In the illustrated example of FIG. 8, at block 816, the workload node dispatcher 408 dispatches the selected workload node to the CBB with which the scheduler 400 is associated. At block 818, the workload interface 402 determines whether the CBB with which the scheduler 400 is associated has transmitted a tile to a buffer associated with the selected workload node. If the workload interface 402 determines that the CBB with which the scheduler 400 is associated has not transmitted a tile to the buffer associated with the selected workload node (block 818: NO), the process 800 proceeds to block 818. If the workload interface 402 determines that the CBB with which the scheduler 400 is associated has transmitted a tile to the buffer associated with the selected workload node (block 818: YES), the workload interface 402 transmits a credit to a credit manager (e.g., the credit manager 500) at block 820.

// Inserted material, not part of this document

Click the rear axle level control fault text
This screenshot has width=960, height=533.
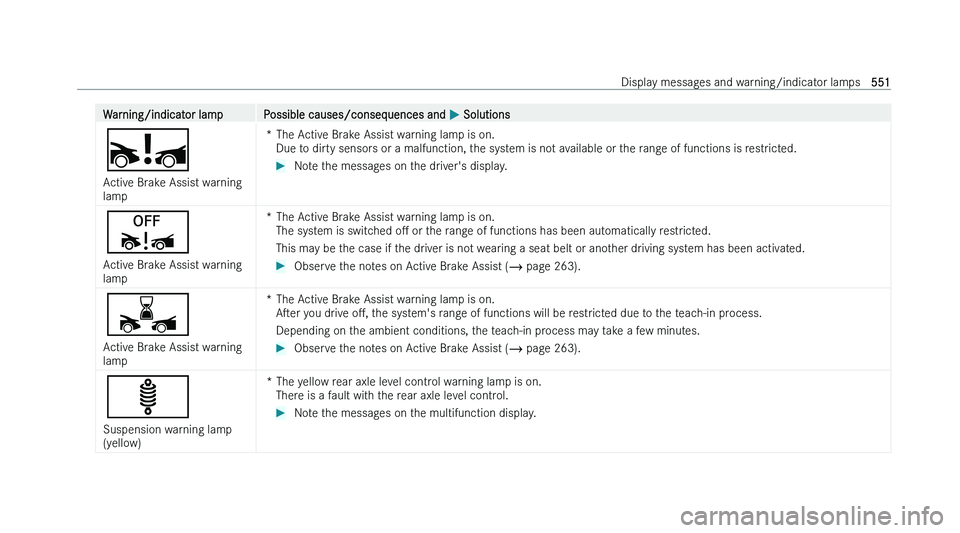[392, 395]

In the example of FIG. 8, at block 822, the workload interface 402 determines whether the transmitted tile is associated with the last indication. If the workload interface 402 determines that the transmitted tile is associated with the last indication (block 822: YES), the process 800 proceeds to block 826. If the workload interface 402 determines that the transmitted tile is not associated with the last indication (block 822: NO), the workload interface 402 determines whether there are additional credits for the selected workload node at block 824. If the workload interface 402 determines that there are additional credits for the selected workload node (block 824: YES), the process 800 proceeds to block 818. If the workload interface 402 determines that there are not additional credits for the selected workload node (block 824: NO), the workload interface 402 transmits the last indication to the credit manager at block 826.
In the example of FIG. 8, at block 828, the workload node dispatcher 408 stops the execution of the selected workload node at the CBB with which the scheduler 400 is associated. At block 830, the workload node dispatcher 408 determines if there is an additional workload node to be executed. If the workload node dispatcher 408 determines that there is an additional workload node to be executed (block 830: YES), the process 800 proceeds to block 804. If the workload node dispatcher 408 determines that there is not an additional workload node to be executed (block 830: NO), the process 800 proceeds to block 832.

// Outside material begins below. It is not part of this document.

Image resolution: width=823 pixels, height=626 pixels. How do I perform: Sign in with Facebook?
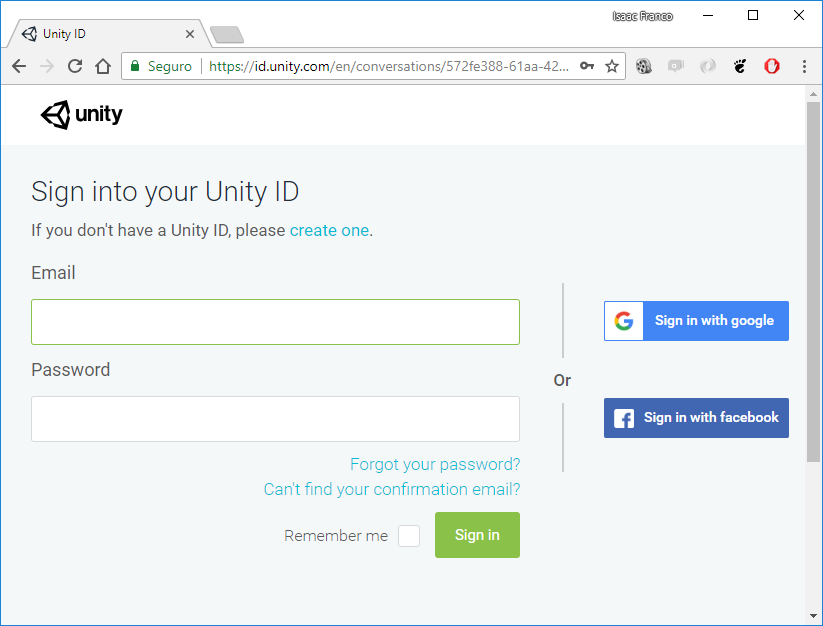coord(696,418)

In the example of FIG. 8, at block 832, the workload interface 402 determines whether to continue operating. For example, a condition that would cause the workload interface 402 to determine to continue operating includes receiving additional workload nodes from a controller (e.g., the controller 600). If the workload interface 402 determines to continue operating (block 832: YES), the process 800 proceeds to block 802. If the workload interface 402 determines not to continue operating (block 832: NO), the process 800 terminates.

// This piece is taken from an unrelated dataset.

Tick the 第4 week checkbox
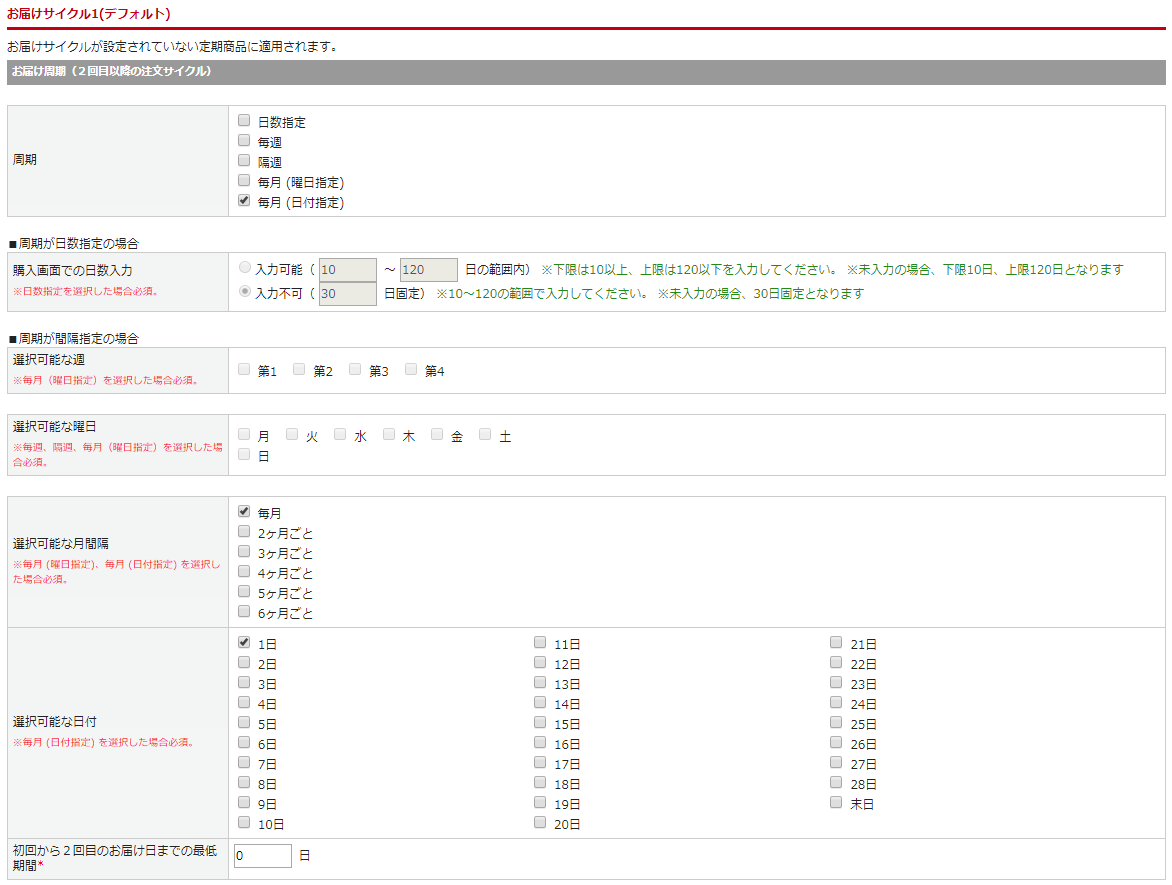 point(411,370)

FIG. 9 is a flowchart representative of a process 900 which can be implemented by machine readable instructions which may be executed to implement the credit manager 500 of FIG. 5. The process 900 begins at block 902 when the accelerator interface 502 receives configuration characteristics from a controller (e.g., the controller 600). At block 904, the counter 506 initializes the slot credits counter to zero. At block 906, the credit generator 504 generates credits according to the buffer characteristic information transmitted from the accelerator interface 502.
In the example of FIG. 9, at block 908, in response to the credit generator 504 generating credits, the accelerator interface 502 packages the credits and sends the credits to CBBs associated with producer workload nodes. At block 910, the accelerator interface 502 determines whether the credit manager 500 has received a returned credit. For example, when a CBB associated with a producing workload node writes to a slot in a buffer, a credit corresponding to that slot is returned to the credit manager 500. If the accelerator interface 502 determines that the credit manager 500 has not received a returned credit (block 910: NO), the process 900 proceeds to block 938. If the accelerator interface 502 determines that the credit manager 500 has received a returned credit (block 910: YES), the accelerator interface 502 determines whether the credit manager 500 received a last indication prior to the scheduled completion of the workload node associated with the returned credit at block 912.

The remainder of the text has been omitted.